Toch zou ik nooit aan kunstenaars vragen om zich ergens voor of tegen uit te spreken. Kunstenaars zitten in een hele kwetsbare positie. Ik ga af op hun werk. Indirect weet ik dat daar hun opvatting te vinden is. Er heerst in de kunstwereld nog altijd een enorm taboe om je ergens voor uit te spreken. De relatie tussen kunst en politiek moet niet te innig zijn want dan zouden kunstwerken slechts politieke pamfletten zijn. Dat heeft toch met de oude opvatting te maken dat kunst iets autonooms moet zijn en zich boven maatschappelijke problemen bevindt. De mythe van de autonomie staat denk ik nog steeds erg in de weg. En daar hangt mee samen dat als jij je uitspreekt over politieke kwesties, je in een hoek wordt geduwd. ‘Daar gaan we niet naar luisteren, die kunst roept geen vragen op, maar geeft alleen maar antwoorden. Daarmee sluit het zich af voor het publiek.’ Dat is nog steeds een dominante gedachte die heerst.
Lieneke Hulshof
Hoe kunnen we er dan voor zorgen dat activistische kunstenaars en Palestijnse makers niet overvraagd worden in dit gesprek? Hoe kunnen zij benaderd worden op een veilige manier?
Tina Farifteh
Het zou denk ik helpen om aan kunstenaars zelf te vragen wat ze nodig hebben. Als je met een Palestijnse maker in gesprek bent zou je eens kunnen vragen: wat heb jij van ons nodig? Dat klinkt misschien simpel, maar die stap wordt vaak overgeslagen.
Maurits de Bruijn
Veel instituten programmeren en faciliteren, maar echte betrokkenheid kan oppervlakkig blijven. Enkel een platform geven en de kunstenaars betalen is niet genoeg, het werk behelst meer. Dat geldt voor alle tentoonstellingen maar helemaal bij deze thema’s. Want zeker wanneer je als instituut kunst programmeert over Israël of Palestina, en er komen reacties, moet je weten waar het kunstwerk heel specifiek over gaat en wat de reden is dat je het hebt geprogrammeerd. Je moet een standpunt hebben over dat werk en kunnen verantwoorden dat je het toont. Alleen dan is er genoeg veiligheid dat het publiek en de media erop kunnen schieten zonder dat de instelling in reactie daarop paniekvoetbal gaat spelen.
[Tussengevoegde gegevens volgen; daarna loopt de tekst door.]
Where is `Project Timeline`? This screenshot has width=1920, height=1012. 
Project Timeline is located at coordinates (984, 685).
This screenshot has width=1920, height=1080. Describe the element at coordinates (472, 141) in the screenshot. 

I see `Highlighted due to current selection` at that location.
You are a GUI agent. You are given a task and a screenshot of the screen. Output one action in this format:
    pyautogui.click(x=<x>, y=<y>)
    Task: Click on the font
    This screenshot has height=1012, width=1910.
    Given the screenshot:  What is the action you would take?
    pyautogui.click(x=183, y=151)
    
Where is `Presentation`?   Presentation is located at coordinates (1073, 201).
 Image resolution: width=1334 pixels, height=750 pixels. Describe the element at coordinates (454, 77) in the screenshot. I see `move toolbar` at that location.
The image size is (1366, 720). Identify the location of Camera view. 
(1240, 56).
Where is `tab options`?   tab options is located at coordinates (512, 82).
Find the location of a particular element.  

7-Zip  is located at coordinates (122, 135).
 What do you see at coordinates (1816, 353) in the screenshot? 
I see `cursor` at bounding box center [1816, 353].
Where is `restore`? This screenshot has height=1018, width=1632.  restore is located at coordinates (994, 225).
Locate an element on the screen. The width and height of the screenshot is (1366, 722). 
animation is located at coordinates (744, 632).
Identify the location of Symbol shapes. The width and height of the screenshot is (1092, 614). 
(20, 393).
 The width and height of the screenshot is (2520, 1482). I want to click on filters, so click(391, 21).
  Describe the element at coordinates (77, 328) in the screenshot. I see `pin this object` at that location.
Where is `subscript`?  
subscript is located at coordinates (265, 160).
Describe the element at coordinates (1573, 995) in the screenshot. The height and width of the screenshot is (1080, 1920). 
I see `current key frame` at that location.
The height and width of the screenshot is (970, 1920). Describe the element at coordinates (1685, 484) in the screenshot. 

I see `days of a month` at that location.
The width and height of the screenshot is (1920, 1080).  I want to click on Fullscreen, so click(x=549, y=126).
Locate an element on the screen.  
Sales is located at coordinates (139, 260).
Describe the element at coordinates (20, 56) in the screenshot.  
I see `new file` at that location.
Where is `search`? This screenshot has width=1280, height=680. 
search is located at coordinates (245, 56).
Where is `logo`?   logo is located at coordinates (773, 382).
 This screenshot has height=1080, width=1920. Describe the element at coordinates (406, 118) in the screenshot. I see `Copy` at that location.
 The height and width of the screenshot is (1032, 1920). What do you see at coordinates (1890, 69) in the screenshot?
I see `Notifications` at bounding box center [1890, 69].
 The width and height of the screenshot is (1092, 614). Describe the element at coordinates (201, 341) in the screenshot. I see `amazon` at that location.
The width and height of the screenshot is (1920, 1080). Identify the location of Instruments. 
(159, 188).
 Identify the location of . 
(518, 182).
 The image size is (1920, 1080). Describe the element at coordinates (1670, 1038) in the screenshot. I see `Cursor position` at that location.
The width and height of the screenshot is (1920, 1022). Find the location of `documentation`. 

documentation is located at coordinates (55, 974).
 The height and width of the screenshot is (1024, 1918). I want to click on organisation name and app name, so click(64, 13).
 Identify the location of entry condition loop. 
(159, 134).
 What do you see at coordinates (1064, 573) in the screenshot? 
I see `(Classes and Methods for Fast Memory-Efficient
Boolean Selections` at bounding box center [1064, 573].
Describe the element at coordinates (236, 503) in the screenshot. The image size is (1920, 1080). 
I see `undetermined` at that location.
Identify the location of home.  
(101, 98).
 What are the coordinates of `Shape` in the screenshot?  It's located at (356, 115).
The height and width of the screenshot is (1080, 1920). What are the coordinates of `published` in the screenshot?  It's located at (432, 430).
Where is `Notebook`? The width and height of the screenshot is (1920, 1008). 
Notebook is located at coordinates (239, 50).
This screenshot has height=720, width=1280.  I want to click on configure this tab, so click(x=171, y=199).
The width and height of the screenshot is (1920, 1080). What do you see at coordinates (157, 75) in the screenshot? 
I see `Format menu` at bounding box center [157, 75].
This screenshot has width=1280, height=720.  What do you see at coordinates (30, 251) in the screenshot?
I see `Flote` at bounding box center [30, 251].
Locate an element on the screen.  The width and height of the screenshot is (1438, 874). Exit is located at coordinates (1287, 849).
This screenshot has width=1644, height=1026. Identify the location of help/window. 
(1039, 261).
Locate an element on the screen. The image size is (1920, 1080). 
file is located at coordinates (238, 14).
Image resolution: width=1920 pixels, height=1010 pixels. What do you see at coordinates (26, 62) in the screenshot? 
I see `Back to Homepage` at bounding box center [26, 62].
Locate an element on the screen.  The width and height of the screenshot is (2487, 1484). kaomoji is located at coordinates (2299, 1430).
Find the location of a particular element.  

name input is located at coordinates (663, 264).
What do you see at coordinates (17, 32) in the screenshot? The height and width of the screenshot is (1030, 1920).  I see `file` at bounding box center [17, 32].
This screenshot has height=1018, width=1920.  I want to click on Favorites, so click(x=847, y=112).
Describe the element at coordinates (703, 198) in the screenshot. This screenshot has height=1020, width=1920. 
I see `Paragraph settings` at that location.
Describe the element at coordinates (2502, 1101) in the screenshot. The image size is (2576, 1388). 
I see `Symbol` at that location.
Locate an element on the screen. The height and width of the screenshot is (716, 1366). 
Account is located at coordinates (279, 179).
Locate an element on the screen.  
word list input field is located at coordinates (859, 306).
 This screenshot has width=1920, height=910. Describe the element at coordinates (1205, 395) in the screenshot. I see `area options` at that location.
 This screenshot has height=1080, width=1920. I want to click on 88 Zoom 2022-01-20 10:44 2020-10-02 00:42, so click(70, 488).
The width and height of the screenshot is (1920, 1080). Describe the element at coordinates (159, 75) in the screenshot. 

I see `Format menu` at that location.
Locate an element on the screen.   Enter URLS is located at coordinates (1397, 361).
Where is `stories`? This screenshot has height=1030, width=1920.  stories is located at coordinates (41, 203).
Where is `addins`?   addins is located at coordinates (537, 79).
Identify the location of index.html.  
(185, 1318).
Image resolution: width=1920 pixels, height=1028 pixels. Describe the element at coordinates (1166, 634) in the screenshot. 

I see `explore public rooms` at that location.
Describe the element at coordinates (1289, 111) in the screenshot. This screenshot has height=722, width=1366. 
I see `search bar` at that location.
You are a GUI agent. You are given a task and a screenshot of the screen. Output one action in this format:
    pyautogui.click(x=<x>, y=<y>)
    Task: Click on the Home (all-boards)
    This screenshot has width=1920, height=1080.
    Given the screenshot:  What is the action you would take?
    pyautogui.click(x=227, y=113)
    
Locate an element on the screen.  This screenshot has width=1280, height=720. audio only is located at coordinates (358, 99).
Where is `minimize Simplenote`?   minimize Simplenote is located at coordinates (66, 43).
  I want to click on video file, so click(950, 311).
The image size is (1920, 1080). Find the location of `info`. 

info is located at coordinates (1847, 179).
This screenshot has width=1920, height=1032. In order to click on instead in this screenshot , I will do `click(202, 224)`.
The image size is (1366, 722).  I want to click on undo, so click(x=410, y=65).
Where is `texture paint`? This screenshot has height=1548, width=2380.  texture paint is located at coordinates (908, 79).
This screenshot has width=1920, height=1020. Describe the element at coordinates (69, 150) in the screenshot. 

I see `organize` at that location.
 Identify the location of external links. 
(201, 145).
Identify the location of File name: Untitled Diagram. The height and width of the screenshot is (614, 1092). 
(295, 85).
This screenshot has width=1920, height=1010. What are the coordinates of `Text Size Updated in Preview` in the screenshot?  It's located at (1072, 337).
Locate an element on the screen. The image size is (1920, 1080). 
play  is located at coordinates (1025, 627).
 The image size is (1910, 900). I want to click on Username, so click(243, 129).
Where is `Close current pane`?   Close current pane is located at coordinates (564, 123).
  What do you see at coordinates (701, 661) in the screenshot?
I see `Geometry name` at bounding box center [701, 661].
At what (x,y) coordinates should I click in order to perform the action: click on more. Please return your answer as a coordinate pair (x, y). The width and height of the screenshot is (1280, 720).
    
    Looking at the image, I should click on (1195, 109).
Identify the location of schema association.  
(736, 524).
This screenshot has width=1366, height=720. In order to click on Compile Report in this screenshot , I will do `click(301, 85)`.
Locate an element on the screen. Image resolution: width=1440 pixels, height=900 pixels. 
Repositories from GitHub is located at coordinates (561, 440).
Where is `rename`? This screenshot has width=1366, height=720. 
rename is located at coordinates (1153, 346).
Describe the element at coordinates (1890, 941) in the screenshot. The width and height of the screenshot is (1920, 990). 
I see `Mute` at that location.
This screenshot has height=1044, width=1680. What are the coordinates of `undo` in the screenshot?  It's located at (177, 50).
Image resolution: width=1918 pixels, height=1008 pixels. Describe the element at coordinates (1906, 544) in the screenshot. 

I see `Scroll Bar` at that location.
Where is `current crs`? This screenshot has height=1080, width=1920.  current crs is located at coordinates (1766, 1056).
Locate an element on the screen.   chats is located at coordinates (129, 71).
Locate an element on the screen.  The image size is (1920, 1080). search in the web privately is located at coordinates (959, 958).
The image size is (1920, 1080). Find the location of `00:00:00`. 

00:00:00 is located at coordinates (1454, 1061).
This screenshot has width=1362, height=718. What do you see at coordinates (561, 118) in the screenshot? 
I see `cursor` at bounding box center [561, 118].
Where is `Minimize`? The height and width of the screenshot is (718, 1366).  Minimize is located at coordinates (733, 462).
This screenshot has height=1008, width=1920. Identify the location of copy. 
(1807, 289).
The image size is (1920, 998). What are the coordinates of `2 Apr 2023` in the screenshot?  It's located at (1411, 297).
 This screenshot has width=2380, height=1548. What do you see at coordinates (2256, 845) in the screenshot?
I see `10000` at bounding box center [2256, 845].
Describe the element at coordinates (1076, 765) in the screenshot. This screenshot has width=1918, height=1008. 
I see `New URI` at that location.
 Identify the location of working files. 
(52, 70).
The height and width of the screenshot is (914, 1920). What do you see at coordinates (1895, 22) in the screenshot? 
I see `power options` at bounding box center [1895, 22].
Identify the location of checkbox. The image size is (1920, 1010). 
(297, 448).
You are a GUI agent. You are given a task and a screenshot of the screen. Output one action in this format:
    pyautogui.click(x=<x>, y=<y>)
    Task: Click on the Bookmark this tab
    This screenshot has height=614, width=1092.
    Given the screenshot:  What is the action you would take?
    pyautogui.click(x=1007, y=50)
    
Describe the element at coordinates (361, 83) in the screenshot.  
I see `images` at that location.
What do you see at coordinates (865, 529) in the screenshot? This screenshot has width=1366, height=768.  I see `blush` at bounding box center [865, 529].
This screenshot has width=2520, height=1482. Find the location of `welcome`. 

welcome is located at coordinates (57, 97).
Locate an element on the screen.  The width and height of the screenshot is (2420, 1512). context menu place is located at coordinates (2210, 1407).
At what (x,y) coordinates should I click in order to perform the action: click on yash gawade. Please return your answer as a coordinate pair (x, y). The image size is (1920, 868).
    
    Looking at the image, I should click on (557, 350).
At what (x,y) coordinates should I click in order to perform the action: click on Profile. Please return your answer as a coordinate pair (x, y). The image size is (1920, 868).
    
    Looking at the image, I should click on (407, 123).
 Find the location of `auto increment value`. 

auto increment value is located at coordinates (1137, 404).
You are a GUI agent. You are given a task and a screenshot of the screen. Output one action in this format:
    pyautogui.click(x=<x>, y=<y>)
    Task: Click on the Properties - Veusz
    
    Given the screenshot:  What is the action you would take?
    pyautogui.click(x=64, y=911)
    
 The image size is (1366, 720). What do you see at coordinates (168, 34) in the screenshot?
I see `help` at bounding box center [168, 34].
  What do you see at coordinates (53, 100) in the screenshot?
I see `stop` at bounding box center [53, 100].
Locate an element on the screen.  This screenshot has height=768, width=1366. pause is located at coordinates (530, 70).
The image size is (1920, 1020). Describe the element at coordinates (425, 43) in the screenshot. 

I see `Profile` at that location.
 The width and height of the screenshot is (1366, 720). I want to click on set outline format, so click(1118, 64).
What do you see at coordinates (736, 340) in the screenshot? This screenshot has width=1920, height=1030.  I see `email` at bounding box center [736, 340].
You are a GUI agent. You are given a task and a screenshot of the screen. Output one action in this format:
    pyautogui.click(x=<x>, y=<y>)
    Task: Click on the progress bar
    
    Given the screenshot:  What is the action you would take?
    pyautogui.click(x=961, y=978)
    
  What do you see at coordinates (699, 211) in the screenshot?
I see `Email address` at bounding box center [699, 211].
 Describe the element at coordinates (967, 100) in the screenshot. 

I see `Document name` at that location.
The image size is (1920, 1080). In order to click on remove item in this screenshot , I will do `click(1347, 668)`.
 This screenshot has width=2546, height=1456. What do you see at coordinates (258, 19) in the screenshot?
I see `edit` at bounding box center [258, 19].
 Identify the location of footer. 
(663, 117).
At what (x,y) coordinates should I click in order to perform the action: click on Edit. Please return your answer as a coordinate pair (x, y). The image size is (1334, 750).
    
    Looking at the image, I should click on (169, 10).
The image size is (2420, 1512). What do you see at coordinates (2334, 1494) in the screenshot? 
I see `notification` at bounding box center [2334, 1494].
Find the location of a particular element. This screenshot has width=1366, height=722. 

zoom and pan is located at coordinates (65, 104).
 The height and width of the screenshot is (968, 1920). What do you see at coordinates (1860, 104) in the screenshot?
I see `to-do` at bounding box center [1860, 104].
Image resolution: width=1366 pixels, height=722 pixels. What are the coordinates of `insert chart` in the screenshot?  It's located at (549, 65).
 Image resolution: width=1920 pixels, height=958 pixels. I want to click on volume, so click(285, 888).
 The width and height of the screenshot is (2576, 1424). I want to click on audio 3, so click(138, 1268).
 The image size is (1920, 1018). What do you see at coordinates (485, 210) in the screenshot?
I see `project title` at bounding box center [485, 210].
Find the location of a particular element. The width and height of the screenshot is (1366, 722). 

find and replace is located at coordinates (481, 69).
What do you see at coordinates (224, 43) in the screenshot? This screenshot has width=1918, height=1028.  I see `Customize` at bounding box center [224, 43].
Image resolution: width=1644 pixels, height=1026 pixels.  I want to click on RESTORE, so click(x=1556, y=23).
Daarnaast heb ik geleerd van de Oekraïense architect Lesia Topolnyk dat er veel makers zijn die niet willen verdienen aan een oorlog. Toen zij geld zou krijgen voor een samenwerking met Mister Motley, vroeg ze ons het te doneren in haar naam. Daar ligt ook voor kunstinstellingen een belangrijke vraag. Waar zadelen we makers mee op door ze te betalen voor hun werk over oorlogsthema’s als genocide. Instellingen zouden bijvoorbeeld hetzelfde bedrag dat ze geven als fee kunnen doneren. Ik zeg niet dat het moet of dat het altijd kan, maar het is goed om over andere manieren van werken na te denken binnen een context van oorlog. Probeer als instelling echt op de stoel van de maker te zitten en je in te leven. Hoe is het voor kunstenaars om dit werk te tonen en welke bescherming hebben ze nodig? Welke taal? Hoe betalen we ze? Uiteindelijk komt die tentoonstelling er wel, het gaat er vooral om hoe je die tentoonstelling tot stand brengt en welke afwegingen je onderweg maakt.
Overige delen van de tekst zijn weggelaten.